7.9 Relationship of the Parties. These Terms do not confer any third-party beneficiary rights and do not create a joint venture, agency, partnership, or other form of joint enterprise between the parties. Except as expressly provided herein, neither party has the right, power, or authority to create any obligation or duty, express or implied, on behalf of the other. There are no intended third-party beneficiaries of these Terms.
7.10 Severability, Waiver and Interpretation. If any provision of these Terms is found to be unenforceable or invalid, such unenforceability or invalidity will not render these Terms unenforceable or invalid as a whole and, in such event, such provision is to be changed and interpreted so as to best accomplish the objectives of such unenforceable or invalid provision within the limits of applicable law. No waiver of any breach of these Terms will constitute a waiver of any other breach. In construing or interpreting these Terms: (a) the headings in these Terms are for convenience only, and are not to be considered, and (b) no presumption is to operate in either party’s favor as a result of its counsel’s role in drafting or negotiating these Terms.

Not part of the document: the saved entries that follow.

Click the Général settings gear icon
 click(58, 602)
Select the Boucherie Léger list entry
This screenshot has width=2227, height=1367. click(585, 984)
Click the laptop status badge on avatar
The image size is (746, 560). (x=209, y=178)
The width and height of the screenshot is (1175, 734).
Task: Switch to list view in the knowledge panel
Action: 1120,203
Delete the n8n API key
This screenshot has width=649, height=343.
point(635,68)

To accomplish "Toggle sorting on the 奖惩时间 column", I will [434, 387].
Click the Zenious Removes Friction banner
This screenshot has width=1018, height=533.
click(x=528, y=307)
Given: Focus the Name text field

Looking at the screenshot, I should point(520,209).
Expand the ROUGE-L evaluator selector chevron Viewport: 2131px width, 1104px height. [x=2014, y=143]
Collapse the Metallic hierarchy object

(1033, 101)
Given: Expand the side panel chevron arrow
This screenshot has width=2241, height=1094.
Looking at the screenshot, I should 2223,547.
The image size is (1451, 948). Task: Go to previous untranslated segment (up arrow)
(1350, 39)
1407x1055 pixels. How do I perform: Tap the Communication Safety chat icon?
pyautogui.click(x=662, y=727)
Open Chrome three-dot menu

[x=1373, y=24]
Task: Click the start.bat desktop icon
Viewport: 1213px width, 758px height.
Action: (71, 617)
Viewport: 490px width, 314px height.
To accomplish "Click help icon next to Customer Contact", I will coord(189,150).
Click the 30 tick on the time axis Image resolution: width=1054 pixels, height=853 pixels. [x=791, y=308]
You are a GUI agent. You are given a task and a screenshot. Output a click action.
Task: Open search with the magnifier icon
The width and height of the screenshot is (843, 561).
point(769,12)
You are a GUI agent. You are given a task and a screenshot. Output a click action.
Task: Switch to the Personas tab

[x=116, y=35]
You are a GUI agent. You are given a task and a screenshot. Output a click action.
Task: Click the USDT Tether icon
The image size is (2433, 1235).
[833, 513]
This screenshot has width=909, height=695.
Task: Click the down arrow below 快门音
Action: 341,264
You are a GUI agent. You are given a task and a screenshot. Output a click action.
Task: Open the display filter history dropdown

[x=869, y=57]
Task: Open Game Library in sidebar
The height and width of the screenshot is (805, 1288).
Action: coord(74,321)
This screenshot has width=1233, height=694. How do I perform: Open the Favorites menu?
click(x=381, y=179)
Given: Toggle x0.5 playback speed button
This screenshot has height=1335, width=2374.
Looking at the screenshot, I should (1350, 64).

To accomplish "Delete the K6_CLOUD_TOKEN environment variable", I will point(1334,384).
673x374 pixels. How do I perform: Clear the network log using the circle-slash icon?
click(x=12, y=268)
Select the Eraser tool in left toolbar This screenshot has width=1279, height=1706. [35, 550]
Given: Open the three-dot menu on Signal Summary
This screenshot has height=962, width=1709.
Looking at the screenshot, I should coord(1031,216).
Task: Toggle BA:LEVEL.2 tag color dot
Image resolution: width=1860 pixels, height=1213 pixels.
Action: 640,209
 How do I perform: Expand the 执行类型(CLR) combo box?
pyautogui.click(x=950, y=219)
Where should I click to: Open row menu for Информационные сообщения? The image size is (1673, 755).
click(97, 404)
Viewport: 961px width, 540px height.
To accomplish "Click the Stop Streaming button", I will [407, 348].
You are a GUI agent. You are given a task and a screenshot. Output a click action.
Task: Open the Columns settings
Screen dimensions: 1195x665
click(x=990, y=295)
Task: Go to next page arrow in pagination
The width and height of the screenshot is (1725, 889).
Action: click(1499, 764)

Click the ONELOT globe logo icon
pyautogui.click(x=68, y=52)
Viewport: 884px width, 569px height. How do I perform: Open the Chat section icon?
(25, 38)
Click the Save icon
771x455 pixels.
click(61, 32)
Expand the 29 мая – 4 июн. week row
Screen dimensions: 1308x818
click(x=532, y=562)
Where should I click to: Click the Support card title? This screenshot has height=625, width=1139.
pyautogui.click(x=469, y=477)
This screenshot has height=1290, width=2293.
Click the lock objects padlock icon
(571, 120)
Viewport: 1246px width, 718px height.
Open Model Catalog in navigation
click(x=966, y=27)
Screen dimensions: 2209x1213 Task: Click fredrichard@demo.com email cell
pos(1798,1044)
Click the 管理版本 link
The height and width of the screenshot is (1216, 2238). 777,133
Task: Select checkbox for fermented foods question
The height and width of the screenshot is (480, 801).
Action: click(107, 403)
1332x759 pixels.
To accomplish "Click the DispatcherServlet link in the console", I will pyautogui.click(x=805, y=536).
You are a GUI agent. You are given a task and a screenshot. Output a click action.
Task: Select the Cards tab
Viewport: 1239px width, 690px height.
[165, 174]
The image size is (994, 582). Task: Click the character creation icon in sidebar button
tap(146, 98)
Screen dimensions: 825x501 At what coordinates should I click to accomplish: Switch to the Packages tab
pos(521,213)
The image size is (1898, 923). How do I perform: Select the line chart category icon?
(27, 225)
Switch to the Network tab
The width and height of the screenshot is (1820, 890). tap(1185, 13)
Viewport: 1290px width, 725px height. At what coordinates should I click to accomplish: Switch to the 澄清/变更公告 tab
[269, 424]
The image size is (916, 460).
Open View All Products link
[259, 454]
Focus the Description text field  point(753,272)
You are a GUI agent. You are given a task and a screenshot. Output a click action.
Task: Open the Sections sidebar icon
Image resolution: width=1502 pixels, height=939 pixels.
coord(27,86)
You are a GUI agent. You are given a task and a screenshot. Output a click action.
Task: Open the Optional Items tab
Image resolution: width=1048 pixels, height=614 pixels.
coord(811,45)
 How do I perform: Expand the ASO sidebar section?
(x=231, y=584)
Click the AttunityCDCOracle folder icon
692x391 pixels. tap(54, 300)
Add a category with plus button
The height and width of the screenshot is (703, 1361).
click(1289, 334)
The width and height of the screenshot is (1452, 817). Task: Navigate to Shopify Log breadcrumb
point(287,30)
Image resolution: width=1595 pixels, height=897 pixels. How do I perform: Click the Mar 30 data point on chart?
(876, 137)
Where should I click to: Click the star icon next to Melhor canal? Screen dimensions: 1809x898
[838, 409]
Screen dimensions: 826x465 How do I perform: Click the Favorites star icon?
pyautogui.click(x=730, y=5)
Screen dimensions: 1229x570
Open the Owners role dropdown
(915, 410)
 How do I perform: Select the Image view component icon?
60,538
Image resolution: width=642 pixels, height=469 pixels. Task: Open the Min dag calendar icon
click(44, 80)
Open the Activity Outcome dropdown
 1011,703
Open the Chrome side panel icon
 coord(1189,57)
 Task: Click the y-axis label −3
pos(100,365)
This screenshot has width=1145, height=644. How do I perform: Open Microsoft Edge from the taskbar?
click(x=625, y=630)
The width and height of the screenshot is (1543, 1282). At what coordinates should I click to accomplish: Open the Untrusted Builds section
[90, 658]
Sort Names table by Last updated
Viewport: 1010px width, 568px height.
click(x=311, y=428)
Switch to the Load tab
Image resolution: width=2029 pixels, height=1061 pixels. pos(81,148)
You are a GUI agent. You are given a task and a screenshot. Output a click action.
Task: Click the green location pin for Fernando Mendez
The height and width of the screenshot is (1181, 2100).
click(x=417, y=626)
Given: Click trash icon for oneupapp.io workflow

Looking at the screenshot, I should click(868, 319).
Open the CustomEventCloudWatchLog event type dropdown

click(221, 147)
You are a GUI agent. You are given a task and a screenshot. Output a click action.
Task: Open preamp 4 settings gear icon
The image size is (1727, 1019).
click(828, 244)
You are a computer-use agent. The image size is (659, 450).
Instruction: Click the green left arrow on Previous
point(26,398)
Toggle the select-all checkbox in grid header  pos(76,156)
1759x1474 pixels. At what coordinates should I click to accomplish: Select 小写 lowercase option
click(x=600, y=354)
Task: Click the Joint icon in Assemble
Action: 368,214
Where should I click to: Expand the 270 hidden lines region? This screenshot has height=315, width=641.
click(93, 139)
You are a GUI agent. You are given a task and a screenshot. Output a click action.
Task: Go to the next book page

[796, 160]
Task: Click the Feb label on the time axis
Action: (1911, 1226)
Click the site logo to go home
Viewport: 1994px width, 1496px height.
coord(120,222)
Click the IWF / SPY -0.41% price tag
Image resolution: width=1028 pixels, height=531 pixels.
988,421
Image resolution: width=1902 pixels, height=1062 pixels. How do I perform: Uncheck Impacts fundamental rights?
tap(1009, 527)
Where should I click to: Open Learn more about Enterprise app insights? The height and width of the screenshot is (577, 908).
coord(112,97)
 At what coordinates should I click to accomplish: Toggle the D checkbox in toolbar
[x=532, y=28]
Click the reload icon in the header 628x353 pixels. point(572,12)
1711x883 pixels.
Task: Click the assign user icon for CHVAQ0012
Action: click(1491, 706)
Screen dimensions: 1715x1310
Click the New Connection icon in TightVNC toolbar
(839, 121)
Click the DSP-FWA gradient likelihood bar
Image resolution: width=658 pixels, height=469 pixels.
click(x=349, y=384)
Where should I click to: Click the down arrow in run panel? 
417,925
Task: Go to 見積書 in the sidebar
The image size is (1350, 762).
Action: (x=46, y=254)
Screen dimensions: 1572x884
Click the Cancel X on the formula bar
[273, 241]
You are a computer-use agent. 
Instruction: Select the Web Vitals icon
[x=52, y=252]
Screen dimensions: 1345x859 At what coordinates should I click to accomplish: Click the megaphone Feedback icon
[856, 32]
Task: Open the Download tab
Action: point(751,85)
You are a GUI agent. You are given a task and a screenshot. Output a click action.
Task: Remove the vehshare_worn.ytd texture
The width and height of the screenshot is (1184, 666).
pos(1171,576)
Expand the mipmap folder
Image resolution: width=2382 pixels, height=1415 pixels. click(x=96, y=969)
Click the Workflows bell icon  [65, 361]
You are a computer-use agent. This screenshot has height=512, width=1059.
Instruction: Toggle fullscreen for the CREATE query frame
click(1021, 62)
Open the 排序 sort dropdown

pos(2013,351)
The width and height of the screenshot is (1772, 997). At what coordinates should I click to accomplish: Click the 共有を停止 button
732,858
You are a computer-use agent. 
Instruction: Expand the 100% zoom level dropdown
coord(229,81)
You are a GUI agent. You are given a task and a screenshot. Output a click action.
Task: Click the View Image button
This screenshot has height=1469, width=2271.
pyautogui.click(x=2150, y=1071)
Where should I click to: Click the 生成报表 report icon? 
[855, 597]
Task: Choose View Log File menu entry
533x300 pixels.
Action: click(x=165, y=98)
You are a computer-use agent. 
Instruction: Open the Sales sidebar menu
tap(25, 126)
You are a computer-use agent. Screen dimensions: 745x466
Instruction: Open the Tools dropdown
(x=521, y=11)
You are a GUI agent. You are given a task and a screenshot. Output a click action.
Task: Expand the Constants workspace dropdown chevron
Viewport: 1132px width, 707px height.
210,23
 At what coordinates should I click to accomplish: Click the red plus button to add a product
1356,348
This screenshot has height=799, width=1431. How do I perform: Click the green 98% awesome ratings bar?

- Additional Terms Applicable to Certain Operators
8.1 Notice for California Users. Under California Civil Code Section 1789.3, California users of the Services are entitled to the following specific consumer rights notice:
The Complaint Assistance Unit of the Division of Consumer Services of the California Department of Consumer Affairs may be contacted in writing at 1625 N. Market Blvd., Suite N 112, Sacramento, California 95834, or by telephone at (800) 952-5210.
8.2 Federal Government End Use Restrictions. If Operator is a U.S. federal government department or agency or is contracting on behalf of such department or agency, the Services are “Commercial Products” as that term is defined at 48 C.F.R. §2.101, consisting of “Commercial Computer Software” and “Computer Software Documentation,” as those terms are used in 48 C.F.R. §12.212 or 48 C.F.R. §227.7202. Consistent with 48 C.F.R. §12.212 or 48 C.F.R. §227.7202-1 through 227.7202-4, as applicable, the Products are sold and Services are licensed to Operator with only those rights as provided under the terms and conditions of this Agreement.
BY TAKING ANY REQUIRED ACTION TO INDICATE ACCEPTANCE OF THESE TERMS (INCLUDING, WITHOUT LIMITATION, BY PURCHASING ANY PRODUCT OR USING ANY OF THE SERVICES), OPERATOR (OR IF APPLICABLE OPERATOR’S REPRESENTATIVE) IS ACKNOWLEDGING ITS UNDERSTANDING OF THESE TERMS AND THE BINDING AGREEMENT CREATED HEREBY, AND THAT OPERATOR WILL BE BOUND BY ALL OF THE TERMS AND CONDITIONS SET FORTH HEREIN.